Top of Exercise input

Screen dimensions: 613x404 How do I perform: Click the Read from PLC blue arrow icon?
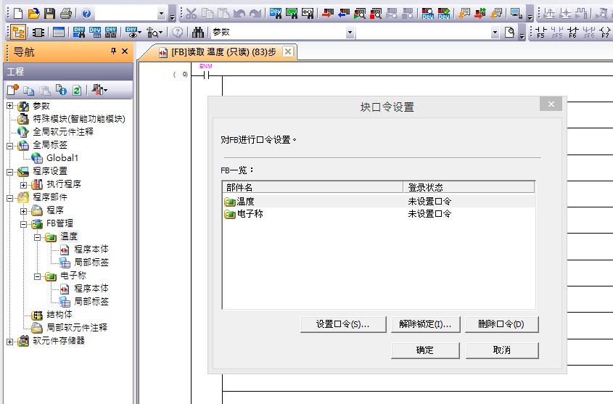coord(344,14)
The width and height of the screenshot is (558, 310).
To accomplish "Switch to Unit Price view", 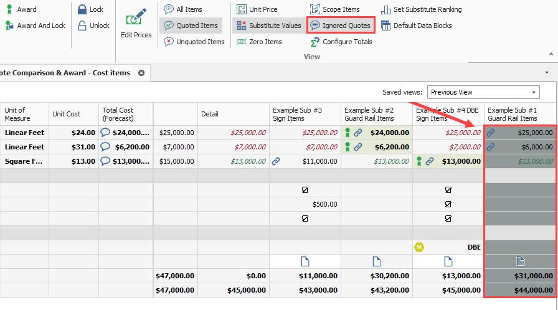I will (257, 9).
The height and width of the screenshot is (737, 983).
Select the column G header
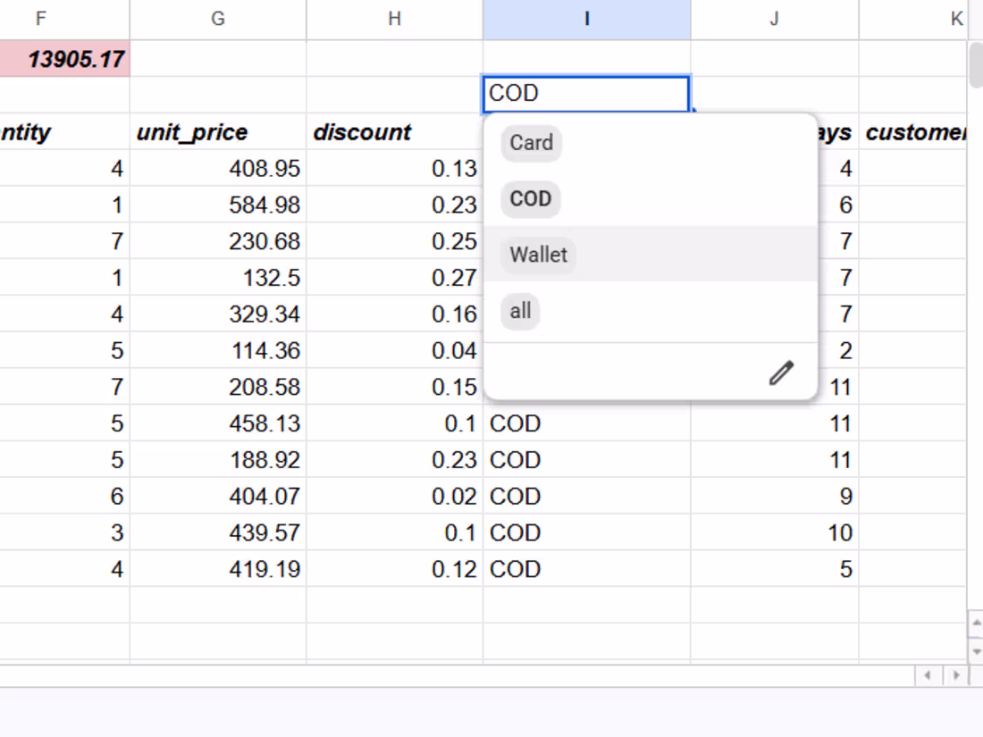(218, 20)
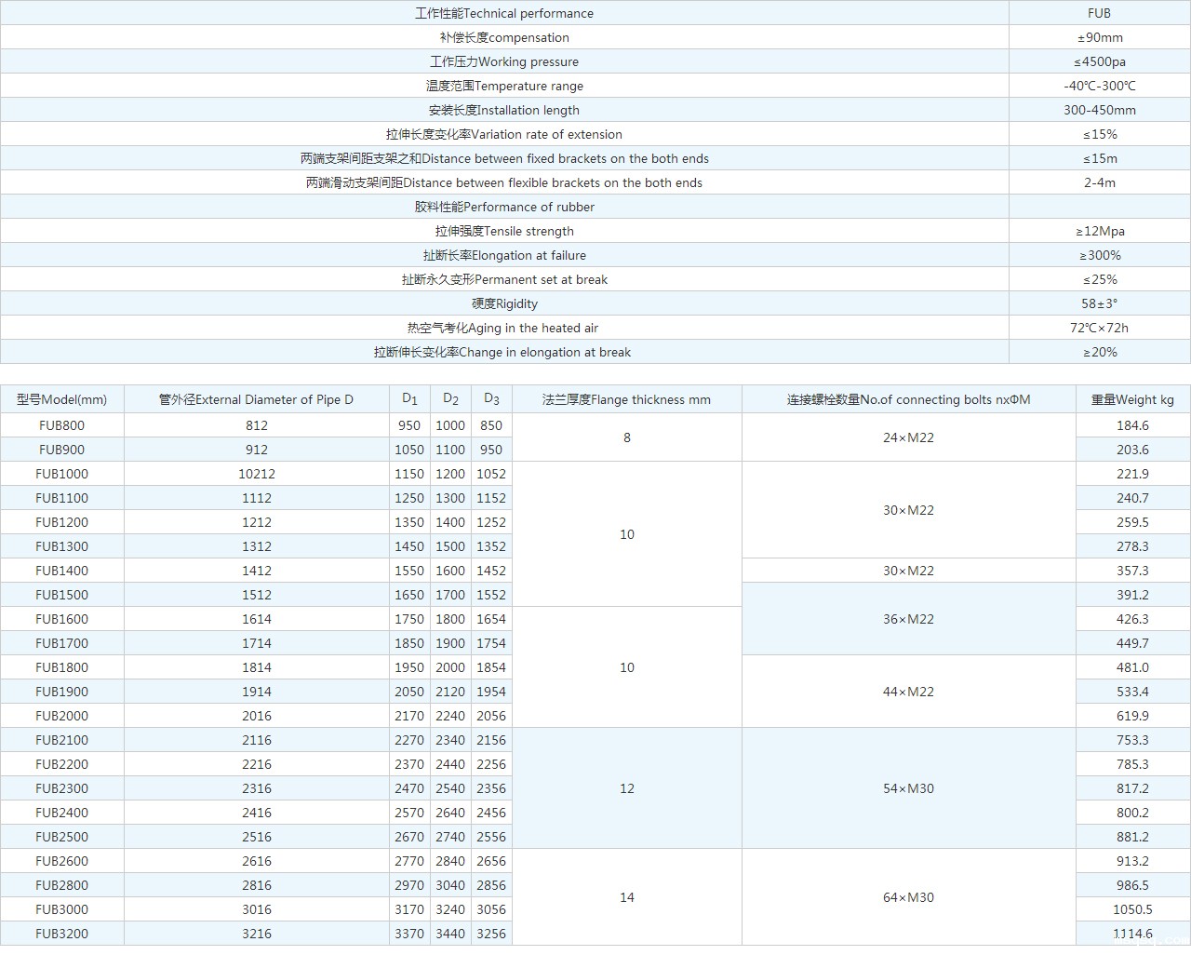Click the Performance of rubber row
Image resolution: width=1191 pixels, height=955 pixels.
click(x=504, y=207)

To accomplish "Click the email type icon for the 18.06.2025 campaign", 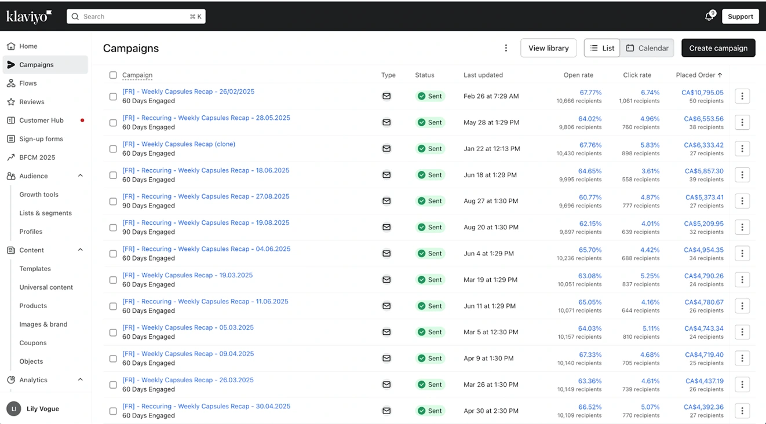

Bottom of Exercise input

# [Requirement]
Copy each line of the listing that contains the string "screenshot".

# [Output below]
The width and height of the screenshot is (558, 310).
The height and width of the screenshot is (737, 983).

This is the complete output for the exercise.